The report cites unnamed people familiar with the matter as revealing that the company is working with advisers to evaluate a potential sale of Salisbury House, a prime City of London asset viewed as the crown jewel of its portfolio. The building, which is understood to generate the highest rental income within Workspace’s estate, could attract offers in the region of £125m ($170m). The discussions remain private and no final decision has been made.

The potential transaction comes as Workspace continues to progress its wider asset disposal programme. In its most recent earnings update, the group confirmed it had agreed to sell £125.7m of properties, as part of a broader £200m target, and noted that additional sales remain under consideration.

A spokesperson for Workspace reportedly declined to comment on the Salisbury House review.

The flexible office sector has faced sustained headwinds in recent years, with weaker demand and rising vacancy rates weighing on rental growth. Workspace has issued several profit warnings as market conditions softened, prompting renewed scrutiny from investors.

Saba Capital, led by Boaz Weinstein, has been vocal in its criticism of the company’s strategy. The hedge fund, which presented its investment case at the Sohn London conference in November, has argued that asset disposals could be used to fund share buybacks to enhance shareholder returns. In January, Saba went further, calling for a managed wind-down of the business in a letter to the board. It has since increased its stake, holding 18.2% of voting rights according to recent filings.

In response to strategic pressure, Workspace appointed Charlie Green—co-founder of a flexible workspace business acquired by Blackstone and now part of its Fora brand—as chief executive earlier this year. Green has outlined plans to reposition the company toward the “value” segment of the market, targeting startups, SMEs and scale-ups.
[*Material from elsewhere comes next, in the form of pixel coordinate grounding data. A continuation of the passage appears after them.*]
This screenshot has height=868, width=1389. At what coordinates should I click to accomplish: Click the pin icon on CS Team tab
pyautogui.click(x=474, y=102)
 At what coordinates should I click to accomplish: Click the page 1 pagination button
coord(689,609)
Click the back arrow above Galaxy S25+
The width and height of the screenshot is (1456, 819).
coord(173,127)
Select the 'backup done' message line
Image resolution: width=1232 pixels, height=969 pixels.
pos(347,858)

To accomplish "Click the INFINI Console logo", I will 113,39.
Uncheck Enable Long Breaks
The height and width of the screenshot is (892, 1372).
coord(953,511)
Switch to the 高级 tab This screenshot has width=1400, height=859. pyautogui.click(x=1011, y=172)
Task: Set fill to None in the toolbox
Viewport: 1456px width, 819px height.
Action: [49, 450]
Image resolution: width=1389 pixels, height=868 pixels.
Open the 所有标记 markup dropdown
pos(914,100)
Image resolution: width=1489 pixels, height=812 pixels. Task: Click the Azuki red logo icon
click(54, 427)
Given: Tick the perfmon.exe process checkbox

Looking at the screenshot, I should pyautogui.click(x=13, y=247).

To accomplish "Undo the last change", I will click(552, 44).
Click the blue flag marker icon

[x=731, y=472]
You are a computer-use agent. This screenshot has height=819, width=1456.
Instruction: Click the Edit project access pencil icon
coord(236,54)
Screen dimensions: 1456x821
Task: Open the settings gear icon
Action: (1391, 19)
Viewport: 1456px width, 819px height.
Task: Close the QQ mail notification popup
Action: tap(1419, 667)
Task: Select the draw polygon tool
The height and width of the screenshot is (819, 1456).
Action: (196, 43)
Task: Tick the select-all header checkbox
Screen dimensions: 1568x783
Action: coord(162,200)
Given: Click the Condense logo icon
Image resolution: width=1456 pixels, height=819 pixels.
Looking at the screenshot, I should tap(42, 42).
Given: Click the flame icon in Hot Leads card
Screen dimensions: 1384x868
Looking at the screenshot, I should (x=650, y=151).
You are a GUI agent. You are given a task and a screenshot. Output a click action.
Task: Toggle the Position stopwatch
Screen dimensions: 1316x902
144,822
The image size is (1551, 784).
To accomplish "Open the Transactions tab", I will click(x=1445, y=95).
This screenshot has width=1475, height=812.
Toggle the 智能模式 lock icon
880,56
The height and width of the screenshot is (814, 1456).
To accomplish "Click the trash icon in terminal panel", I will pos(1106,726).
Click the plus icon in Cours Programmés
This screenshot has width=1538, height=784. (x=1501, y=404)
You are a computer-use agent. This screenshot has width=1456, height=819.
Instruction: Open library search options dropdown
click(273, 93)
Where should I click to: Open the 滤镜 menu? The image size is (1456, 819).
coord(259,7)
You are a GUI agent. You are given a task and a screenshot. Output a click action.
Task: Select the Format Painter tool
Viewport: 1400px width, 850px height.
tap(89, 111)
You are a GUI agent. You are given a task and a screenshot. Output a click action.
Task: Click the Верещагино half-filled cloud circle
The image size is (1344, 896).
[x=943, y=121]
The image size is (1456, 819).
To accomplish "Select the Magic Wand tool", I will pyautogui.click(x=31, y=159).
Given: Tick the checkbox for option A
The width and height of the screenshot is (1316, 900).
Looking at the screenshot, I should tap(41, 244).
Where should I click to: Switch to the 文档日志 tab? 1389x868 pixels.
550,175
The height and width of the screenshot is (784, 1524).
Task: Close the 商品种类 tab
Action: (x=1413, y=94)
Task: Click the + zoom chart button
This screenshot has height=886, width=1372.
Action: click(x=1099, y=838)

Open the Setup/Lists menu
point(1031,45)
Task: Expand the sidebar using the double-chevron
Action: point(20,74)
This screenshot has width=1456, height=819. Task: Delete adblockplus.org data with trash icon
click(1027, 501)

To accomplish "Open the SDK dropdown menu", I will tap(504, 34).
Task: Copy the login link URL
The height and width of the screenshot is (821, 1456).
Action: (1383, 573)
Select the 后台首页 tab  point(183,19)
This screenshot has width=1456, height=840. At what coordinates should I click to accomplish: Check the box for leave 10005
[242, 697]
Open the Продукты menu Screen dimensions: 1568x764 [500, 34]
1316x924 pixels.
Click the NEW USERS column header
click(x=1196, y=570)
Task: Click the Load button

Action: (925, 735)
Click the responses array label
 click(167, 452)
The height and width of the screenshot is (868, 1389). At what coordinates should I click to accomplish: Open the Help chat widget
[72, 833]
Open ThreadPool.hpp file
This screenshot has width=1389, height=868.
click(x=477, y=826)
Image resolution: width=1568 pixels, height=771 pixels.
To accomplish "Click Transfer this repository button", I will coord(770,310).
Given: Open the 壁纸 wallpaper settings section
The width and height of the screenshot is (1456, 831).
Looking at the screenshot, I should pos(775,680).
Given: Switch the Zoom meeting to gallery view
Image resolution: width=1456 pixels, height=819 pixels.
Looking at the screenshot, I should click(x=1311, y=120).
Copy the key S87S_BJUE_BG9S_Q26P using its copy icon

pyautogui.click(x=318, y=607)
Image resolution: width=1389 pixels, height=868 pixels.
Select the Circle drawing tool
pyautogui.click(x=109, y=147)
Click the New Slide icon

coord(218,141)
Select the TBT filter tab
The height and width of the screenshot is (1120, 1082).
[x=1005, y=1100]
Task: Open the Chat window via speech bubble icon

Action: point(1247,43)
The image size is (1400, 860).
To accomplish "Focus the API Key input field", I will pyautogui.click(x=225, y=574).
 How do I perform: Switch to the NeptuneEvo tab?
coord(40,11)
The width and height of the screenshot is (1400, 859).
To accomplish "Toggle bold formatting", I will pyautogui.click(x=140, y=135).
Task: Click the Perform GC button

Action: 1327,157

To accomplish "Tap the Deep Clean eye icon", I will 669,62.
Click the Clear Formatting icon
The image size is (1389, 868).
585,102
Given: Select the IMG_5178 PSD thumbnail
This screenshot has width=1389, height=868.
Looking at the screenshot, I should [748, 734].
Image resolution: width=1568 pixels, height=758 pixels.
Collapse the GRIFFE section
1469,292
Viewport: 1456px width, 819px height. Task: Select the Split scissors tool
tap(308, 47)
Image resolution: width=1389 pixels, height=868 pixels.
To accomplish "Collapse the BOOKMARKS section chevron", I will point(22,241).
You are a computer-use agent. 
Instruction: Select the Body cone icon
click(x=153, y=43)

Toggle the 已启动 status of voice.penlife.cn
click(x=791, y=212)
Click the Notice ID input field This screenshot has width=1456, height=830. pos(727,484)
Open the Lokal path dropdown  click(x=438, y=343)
However, he has cautioned that the transformation will require investment and time, and is likely to weigh on near-term profitability, including dividend reductions.

Investor sentiment has reflected these challenges, with Workspace shares down approximately 23% over the past year.

Workspace acquired Salisbury House, located on Finsbury Circus in the City of London, in 2017 for £158.7m. The property spans around 220,000 square feet, making it one of the group’s largest assets after its Kennington Park site, according to company disclosures.